First off, yes, I am answering my own question. Its important to note, however, that without ajmastrean, I would be nowhere. thank you so much!
ONE:
ConnectionFactory.SetReconnAttemptCount, SetReconnAttemptDelay, SetReconnAttemptTimeout should be set appropriately. I think the default values re-try too quickly (on the order of 1/2 second between retries). Our EMS servers can take a long time to failover because of network storage, etc - so 5 retries at 1/2s intervals is nowhere near long enough.
TWO:
I believe its important to enable the client-server and server-client heartbeats. Wasn't able to verify but without those in place, the client might not get the notification that the server is offline or switching in failover mode. This, of course, is a server side setting for EMS.
THREE:
you can watch for failover event by setting Tibems.SetExceptionOnFTSwitch(true); and then wiring up a exception event handler. When in a single-server environment, you will see a "Connection has been terminated" message. However, if you are in a fault-tolerant multi-server environment, you will see this: "Connection has performed fault-tolerant switch to ". You don't strictly need this notification, but it can be useful (especially in testing).
FOUR:
Apparently not clear in the EMS documentation, connection reconnect will NOT work in a single-server environment. You need to be in a multi-server, fault tolerant environment. There is a trick, however.
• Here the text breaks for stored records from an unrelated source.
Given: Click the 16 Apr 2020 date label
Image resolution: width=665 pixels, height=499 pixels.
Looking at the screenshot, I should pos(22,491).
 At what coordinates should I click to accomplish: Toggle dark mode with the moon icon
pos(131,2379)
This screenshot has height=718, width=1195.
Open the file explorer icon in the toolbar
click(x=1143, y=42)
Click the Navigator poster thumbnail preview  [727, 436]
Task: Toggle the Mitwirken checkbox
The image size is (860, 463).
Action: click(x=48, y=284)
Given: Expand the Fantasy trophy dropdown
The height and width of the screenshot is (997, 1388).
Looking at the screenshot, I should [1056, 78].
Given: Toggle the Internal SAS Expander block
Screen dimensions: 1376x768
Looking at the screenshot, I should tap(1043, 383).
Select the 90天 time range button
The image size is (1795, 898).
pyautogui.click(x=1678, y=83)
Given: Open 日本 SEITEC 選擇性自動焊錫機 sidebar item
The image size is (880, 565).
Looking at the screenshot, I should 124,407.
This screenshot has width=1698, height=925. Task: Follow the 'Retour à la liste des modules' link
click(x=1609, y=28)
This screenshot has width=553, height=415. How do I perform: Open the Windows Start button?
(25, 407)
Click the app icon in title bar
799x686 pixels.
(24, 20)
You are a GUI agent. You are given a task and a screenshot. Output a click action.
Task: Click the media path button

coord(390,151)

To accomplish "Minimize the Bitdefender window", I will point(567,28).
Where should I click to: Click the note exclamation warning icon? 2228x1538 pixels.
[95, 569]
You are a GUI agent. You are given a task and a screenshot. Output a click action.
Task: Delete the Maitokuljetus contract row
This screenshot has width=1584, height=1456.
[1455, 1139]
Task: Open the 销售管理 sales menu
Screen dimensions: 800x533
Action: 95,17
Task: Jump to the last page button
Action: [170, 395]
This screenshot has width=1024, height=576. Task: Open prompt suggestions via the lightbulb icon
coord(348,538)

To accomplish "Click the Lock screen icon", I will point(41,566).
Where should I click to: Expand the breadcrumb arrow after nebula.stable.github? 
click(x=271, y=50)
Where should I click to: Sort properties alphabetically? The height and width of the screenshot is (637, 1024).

You can put the same server in the connection list twice - strange I know, but it works and it enables the built-in reconnect logic to work.
some code:
private void initEMS()
{
Tibems.SetExceptionOnFTSwitch(true);
_ConnectionFactory = new TIBCO.EMS.TopicConnectionFactory(<server>);
_ConnectionFactory.SetReconnAttemptCount(30); // 30retries
_ConnectionFactory.SetReconnAttemptDelay(120000); // 2minutes
_ConnectionFactory.SetReconnAttemptTimeout(2000); // 2seconds
_Connection = _ConnectionFactory.CreateTopicConnectionM(<username>, <password>);
_Connection.ExceptionHandler += new EMSExceptionHandler(_Connection_ExceptionHandler);
}
private void _Connection_ExceptionHandler(object sender, EMSExceptionEventArgs args)
{
EMSException e = args.Exception;
// args.Exception = "Connection has been terminated" -- single server failure
// args.Exception = "Connection has performed fault-tolerant switch to <server url>" -- fault-tolerant multi-server
MessageBox.Show(e.ToString());
}